The archontopouloi (Ἀρχοντόπουλοι) were an elite military formation of the Byzantine army during the Komnenian era, in the 11th-12th centuries. They were founded by Emperor Alexios I Komnenos as part of his military reforms and were recruited among the orphans of Byzantine officers who were killed in battle.

==History==
During the Seljuq invasion of Byzantine Asia Minor after the Battle of Manzikert (1071), there were increased numbers of orphaned children; this led Emperor Alexios I Komnenos to initiate rescue efforts. In c. 1090, while involved in a war against the Pechenegs, Alexios recruited some of these orphans, drawn from the children of the Byzantine officers who had died in battle, and armed and trained to form an elite 2,000-strong cavalry unit, known as the archontopouloi, the "sons of the archons (leaders)".

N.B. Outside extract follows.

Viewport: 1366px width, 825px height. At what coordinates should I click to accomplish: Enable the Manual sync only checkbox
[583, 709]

The archontopouloi are considered to be the only Byzantine orphan care institution directly influenced by ancient Greek policies. Although Alexios's daughter and biographer, Anna Komnene, compared her father's archontopouloi to a Spartan institution, the better documented Athenian tradition to aid the children of deceased warriors was the probable inspiration for Alexios. The Byzantinist John Birkenmeier sees the archontopouloi as being primarily a 'palace officer-training corps', and their deployment as a field regiment by Alexios I as an isolated expedient.

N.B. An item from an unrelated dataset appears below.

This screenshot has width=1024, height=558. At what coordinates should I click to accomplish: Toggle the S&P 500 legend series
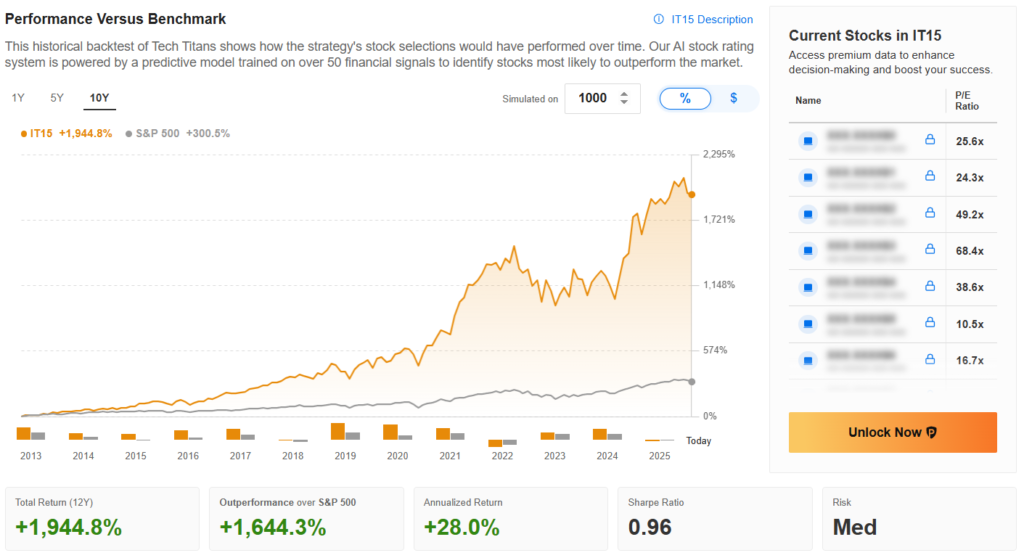tap(177, 133)
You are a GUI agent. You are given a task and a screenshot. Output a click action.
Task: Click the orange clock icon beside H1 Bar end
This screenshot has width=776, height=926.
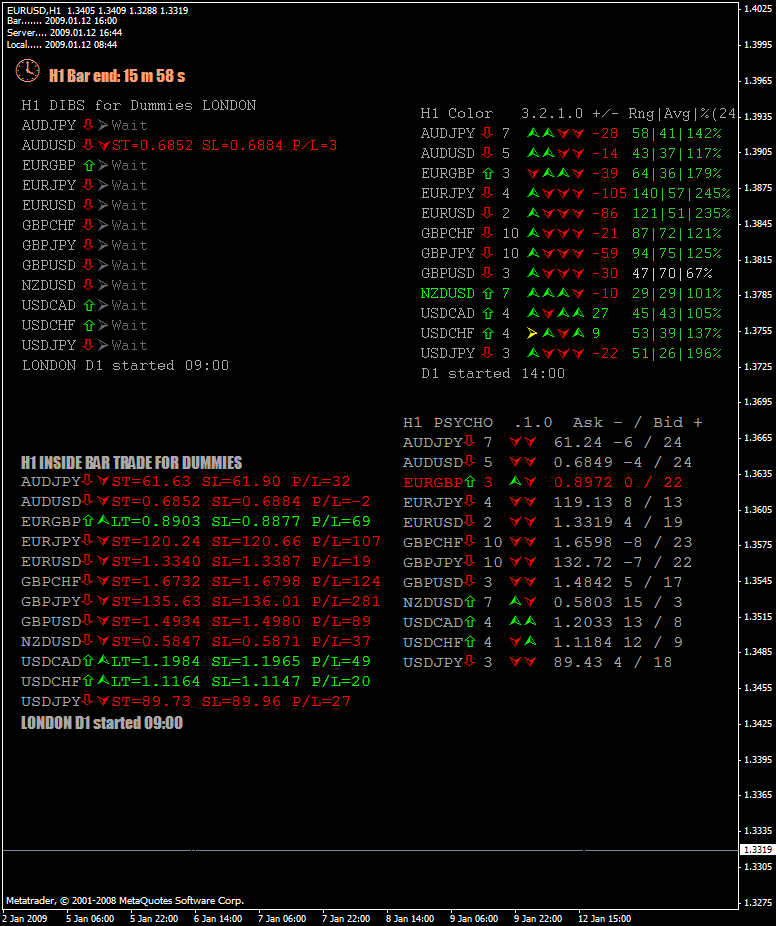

The regiment suffered 300 casualties during a battle at Chariopolis against the Pechenegs. The archontopouloi regiment disappears from Byzantine sources after the death of Alexios in 1118. However, people termed archontopouloi continue to be recorded later in Byzantine history. The later archontopouloi appear to have belonged to two perhaps related groups. The first group consists of young aristocrats attached to the Byzantine imperial court who may have had a military function, and the second group consists of a type of provincial "pronoiar", an elite soldier who held an imperial land-grant in return for military service. The latter group were possibly recruited from the former, following their training at the imperial court.
==See also==
- Byzantine army (Komnenian era)
- Twelve noble families of Crete

==Sources==
- Bartusis, Mark C. (1997). "The Late Byzantine Army: Arms and Society 1204–1453"
- Birkenmeier, John W. (2002). "The Development of the Komnenian Army: 1081–1180"
- Kühn, Hans-Joachim (1991). "Die byzantinische Armee im 10. und 11. Jahrhundert: Studien zur Organisation der Tagmata"
- Miller, Timothy S. (2003). "The Orphans of Byzantium: Child Welfare in the Christian Empire"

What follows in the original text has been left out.